Monday, April 04, 2016

"I Found My Secret Calling As An Auctioneer": Community Service Award Recipient Jacqueline Kazil

When a pair of cufflinks in the shape of the Python logo sold for $900, Jacqueline Kazil thought, "We're on to something." The cufflinks were the most coveted item of the PyLadies Auction at PyCon in 2014. So the next year Kazil made a pair of Python socks—"2015 was the year of the sock, in fashion"—and a Python tie. The socks sold for $550. The tie sold for $600 to Jacob Kaplan-Moss, the Django contributor. He tweeted:
Kazil had begun volunteering with the auction in 2013, "at the last minute." By 2015 she stepped up to help collect items and auction them. Her fellow auction coordinator, Lynn Root, says, "She came in and just like, did shit. She was completely on the ball and accomplished what needed to be done."

The thousands of dollars PyLadies raises from the annual auction is spent on scholarships to send women to PyCon. "It lowers the barrier for women to attend," says Kazil. "Not everybody has a company supporting them. I remember when I was working for the government there wasn't that money allocated for sending folks to conferences."

Jackie Kazil is a 2016 recipient of the Python Software Foundation Community Service Award.

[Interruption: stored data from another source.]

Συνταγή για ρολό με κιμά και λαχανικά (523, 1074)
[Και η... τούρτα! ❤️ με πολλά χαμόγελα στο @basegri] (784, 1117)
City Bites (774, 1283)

The Foundation recognizes her contribution to the PyCon PyLadies Auction, and her diligent volunteer effort as chair of the PSF Grants Work Group.

Jackie Kazil

The Grants Work Group ensures that small grant applications are processed promptly in the periods between PSF Board meetings. "We make sure that grants keep flowing," Kazil says. The group also provides diverse perspectives of applications. "Our members are from around the world, and that ensures we have input about cultural factors, costs that we wouldn't think of if we didn't have this global view."

According to Lynn Root, "Jackie is a very genuine and true person who really acts on her passions." Acting on her passions has paid off in a prestigious career: She is president of the board of the Presidential Innovation Fellows Foundation, wrote the Mesa agent-based modeling framework, is a Technical Fellow at Capital One, and recently co-authored with Katharine Jarmul the O'Reilly book Data Wrangling with Python. Kazil says, "Each feeds a different part of what I think is important. The book was created for data people or statisticians who want to learn how to code. The two authors and two editors and two target-audience reviewers were women which I think is kind of cool."

With her Mesa project, Kazil aims to consolidate agent-based modeling techniques in a reusable Python framework. "It's a type of modeling where you have so many independent variables in the system that it would take until the end of time to solve." Mesa also enables researchers to publish browser-based visualizations of their results. "It makes the models reproducible. For example economists and sociologists come from different schools of thought, but if they can 'pip install' something they can work with the same baseline model. Once that baseline is created and accepted, they have the same starting point."

In January Kazil joined Capital One as a member of the Technical Fellows program, where she mentors, teaches, and cultivates the company's engineering culture. She works with Jim Jagielski, co-founder of the Apache Software Foundation and a Distinguished Engineer in the Tech Fellows program, helping to open-source projects from the company. “There's increased focus on open source in the private sector," she says. "You might think, why would I want to go to a bank? But there's a lot of awesome things to work on here."

Despite her accomplishments as a software engineer, Kazil's enthusiasm for the PyLadies auction is undiminished. "I love love love the event. There was a joke going around about how I had found my secret calling. I should be an auctioneer."